Les avocats de Fouad Belkacem ont requis l'acquittement de leur client devant le tribunal correctionnel d'Anvers. Ils contestent le fait que leur client ait incité à la violence et à la haine dans son message diffusé sur le site internet YouTube le 1er juin. "Notre client y cite des versets du Coran et prie pour faire arrêter les injustices contre les musulmans. Il n'a jamais appelé à y donner une suite physique", plaide l'avocat Walter Damen.


Des versets du Coran aussi lu dans les mosquées

La défense ne nie pas que Fouad Belkacem avait bien l'intention de provoquer dans son message, mais les versets du Coran qu'il utilise sont également cités par les imams tous les vendredis dans les mosquées. Son avocat Sven Mary se demande également si les échauffourées du 1er juin étaient bien une conséquence du film posté sur YouTube, ou bien si elles ne sont que la suite des incidents survenus le 31 mai, avant la diffusion de la vidéo.  


Il a diffusé "des films contre la violence"
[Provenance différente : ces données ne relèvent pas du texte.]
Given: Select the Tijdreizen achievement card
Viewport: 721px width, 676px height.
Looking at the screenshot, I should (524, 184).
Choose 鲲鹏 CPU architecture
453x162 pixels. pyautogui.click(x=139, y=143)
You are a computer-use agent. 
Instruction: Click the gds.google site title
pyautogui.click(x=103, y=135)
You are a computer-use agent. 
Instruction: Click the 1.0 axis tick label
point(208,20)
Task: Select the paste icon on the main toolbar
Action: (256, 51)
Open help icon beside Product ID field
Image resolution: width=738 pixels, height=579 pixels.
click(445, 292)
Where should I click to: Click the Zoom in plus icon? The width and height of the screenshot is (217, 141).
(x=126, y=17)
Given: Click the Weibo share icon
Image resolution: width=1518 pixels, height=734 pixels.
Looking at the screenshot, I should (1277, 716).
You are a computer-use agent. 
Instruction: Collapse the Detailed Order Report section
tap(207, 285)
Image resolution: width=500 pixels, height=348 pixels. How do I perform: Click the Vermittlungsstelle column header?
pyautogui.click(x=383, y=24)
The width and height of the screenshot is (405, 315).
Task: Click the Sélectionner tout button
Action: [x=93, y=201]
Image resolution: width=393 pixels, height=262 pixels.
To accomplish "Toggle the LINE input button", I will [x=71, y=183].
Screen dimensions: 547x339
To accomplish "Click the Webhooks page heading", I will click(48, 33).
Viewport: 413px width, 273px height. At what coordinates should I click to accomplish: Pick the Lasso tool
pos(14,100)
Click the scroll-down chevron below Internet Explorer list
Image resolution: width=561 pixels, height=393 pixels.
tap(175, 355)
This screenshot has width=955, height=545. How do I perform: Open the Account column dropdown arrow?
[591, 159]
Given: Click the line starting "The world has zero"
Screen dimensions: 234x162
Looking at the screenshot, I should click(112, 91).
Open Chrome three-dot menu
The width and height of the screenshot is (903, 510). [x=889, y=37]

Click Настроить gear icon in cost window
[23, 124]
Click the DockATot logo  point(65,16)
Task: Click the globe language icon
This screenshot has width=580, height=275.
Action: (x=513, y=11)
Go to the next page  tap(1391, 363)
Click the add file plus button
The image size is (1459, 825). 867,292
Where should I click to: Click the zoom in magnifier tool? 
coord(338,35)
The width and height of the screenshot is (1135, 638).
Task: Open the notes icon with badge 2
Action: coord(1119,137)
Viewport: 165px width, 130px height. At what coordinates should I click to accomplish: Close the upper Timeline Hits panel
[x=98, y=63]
Après la plaidoirie de la défense, la présidente avait encore quelques questions pour Belkacem. Elle voulait savoir si le prévenu se rendait bien compte que de tels messages vidéo pouvaient être interprétés comme des appels à la violence et à la haine, même si ce n'était peut-être pas là son intention. Fouad Belkacem a répondu que c'est pourquoi il avait ensuite diffusé quatre autres films dans quatre langues pour condamner les violences.


"Je veux mener une vie normale et calme"

La présidente l'a également interrogé par rapport à ses futurs plans. "Ma femme a accouché et je n'ai pas encore vu mon fils parce que j'étais en prison. Je veux être un père pour mon enfant et je vais essayer de mener une vie normale et calme", a-t-il déclaré.


Sharia4Belgium, "un contrepoids" face à l'islamophobie

"Sharia4Belgium a été démantelé et je n'ai plus de contact avec les anciens membres. Nous avons essayé d'être un contrepoids face aux groupes islamophobes et nous utilisions dès lors des méthodes provocatrices, comme d'autres organisations le font, mais je pense que la société belge n'était pas encore prête pour ça. Dès lors, c'était sans doute une décision sage de démanteler Sharia4Belgium."

Le Centre pour l'égalité des chances et la lutte contre le racisme s'est constitué partie civile et demande un dédommagement symbolique d'un euro. Le jugement doit être rendu le 30 novembre.